> _Exercise aim_:
The answer must be an exact copy of all the data below.

Pixel coordinate grounding data:
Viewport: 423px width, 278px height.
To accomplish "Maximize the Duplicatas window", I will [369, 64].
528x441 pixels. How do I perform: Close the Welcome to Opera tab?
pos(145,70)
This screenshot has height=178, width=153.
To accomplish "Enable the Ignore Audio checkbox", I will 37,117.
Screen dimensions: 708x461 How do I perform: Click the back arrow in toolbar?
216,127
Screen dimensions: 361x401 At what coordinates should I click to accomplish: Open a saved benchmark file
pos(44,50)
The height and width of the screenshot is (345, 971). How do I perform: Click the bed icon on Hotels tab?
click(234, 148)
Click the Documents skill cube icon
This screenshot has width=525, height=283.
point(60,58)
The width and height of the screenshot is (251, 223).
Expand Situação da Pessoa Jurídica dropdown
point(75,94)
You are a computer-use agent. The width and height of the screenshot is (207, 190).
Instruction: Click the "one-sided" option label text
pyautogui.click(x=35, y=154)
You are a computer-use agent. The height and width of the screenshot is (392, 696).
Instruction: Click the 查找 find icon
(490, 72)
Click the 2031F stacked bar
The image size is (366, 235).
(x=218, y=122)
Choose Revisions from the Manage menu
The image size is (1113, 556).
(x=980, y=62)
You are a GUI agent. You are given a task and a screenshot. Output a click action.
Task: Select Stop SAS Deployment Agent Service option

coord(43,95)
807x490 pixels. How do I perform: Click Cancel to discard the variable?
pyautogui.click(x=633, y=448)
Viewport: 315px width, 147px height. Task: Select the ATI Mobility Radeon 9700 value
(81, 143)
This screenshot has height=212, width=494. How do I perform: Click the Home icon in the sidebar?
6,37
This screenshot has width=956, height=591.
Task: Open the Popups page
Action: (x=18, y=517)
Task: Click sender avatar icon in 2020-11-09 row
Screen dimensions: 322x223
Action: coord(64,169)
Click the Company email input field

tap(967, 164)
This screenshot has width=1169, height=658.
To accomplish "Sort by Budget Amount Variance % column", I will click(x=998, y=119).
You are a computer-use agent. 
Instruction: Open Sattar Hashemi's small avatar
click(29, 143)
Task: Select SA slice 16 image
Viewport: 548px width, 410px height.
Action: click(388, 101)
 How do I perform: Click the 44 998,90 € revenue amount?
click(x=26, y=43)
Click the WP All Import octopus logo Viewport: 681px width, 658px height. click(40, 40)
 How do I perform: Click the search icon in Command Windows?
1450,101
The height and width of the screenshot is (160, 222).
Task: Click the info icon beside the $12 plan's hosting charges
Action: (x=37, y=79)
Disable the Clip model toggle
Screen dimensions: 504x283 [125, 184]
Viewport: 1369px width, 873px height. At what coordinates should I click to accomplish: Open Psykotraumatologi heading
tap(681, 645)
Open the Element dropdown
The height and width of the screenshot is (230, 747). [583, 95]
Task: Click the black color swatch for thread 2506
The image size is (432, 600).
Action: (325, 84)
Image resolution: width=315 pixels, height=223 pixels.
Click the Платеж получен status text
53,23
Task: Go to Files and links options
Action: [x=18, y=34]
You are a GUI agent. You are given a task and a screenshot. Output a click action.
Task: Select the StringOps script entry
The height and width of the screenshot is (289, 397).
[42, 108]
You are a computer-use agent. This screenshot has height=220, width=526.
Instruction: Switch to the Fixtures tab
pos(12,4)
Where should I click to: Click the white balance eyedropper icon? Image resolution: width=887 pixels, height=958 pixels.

> _Exercise response_:
Viewport: 423px width, 278px height.
To accomplish "Maximize the Duplicatas window", I will [369, 64].
528x441 pixels. How do I perform: Close the Welcome to Opera tab?
pos(145,70)
This screenshot has height=178, width=153.
To accomplish "Enable the Ignore Audio checkbox", I will 37,117.
Screen dimensions: 708x461 How do I perform: Click the back arrow in toolbar?
216,127
Screen dimensions: 361x401 At what coordinates should I click to accomplish: Open a saved benchmark file
pos(44,50)
The height and width of the screenshot is (345, 971). How do I perform: Click the bed icon on Hotels tab?
click(234, 148)
Click the Documents skill cube icon
This screenshot has width=525, height=283.
point(60,58)
The width and height of the screenshot is (251, 223).
Expand Situação da Pessoa Jurídica dropdown
point(75,94)
You are a computer-use agent. The width and height of the screenshot is (207, 190).
Instruction: Click the "one-sided" option label text
pyautogui.click(x=35, y=154)
You are a computer-use agent. The height and width of the screenshot is (392, 696).
Instruction: Click the 查找 find icon
(490, 72)
Click the 2031F stacked bar
The image size is (366, 235).
(x=218, y=122)
Choose Revisions from the Manage menu
The image size is (1113, 556).
(x=980, y=62)
You are a GUI agent. You are given a task and a screenshot. Output a click action.
Task: Select Stop SAS Deployment Agent Service option

coord(43,95)
807x490 pixels. How do I perform: Click Cancel to discard the variable?
pyautogui.click(x=633, y=448)
Viewport: 315px width, 147px height. Task: Select the ATI Mobility Radeon 9700 value
(81, 143)
This screenshot has height=212, width=494. How do I perform: Click the Home icon in the sidebar?
6,37
This screenshot has width=956, height=591.
Task: Open the Popups page
Action: (x=18, y=517)
Task: Click sender avatar icon in 2020-11-09 row
Screen dimensions: 322x223
Action: coord(64,169)
Click the Company email input field

tap(967, 164)
This screenshot has width=1169, height=658.
To accomplish "Sort by Budget Amount Variance % column", I will click(x=998, y=119).
You are a computer-use agent. 
Instruction: Open Sattar Hashemi's small avatar
click(29, 143)
Task: Select SA slice 16 image
Viewport: 548px width, 410px height.
Action: click(388, 101)
 How do I perform: Click the 44 998,90 € revenue amount?
click(x=26, y=43)
Click the WP All Import octopus logo Viewport: 681px width, 658px height. click(40, 40)
 How do I perform: Click the search icon in Command Windows?
1450,101
The height and width of the screenshot is (160, 222).
Task: Click the info icon beside the $12 plan's hosting charges
Action: (x=37, y=79)
Disable the Clip model toggle
Screen dimensions: 504x283 [125, 184]
Viewport: 1369px width, 873px height. At what coordinates should I click to accomplish: Open Psykotraumatologi heading
tap(681, 645)
Open the Element dropdown
The height and width of the screenshot is (230, 747). [583, 95]
Task: Click the black color swatch for thread 2506
The image size is (432, 600).
Action: (325, 84)
Image resolution: width=315 pixels, height=223 pixels.
Click the Платеж получен status text
53,23
Task: Go to Files and links options
Action: [x=18, y=34]
You are a GUI agent. You are given a task and a screenshot. Output a click action.
Task: Select the StringOps script entry
The height and width of the screenshot is (289, 397).
[42, 108]
You are a computer-use agent. This screenshot has height=220, width=526.
Instruction: Switch to the Fixtures tab
pos(12,4)
Where should I click to: Click the white balance eyedropper icon? Image resolution: width=887 pixels, height=958 pixels.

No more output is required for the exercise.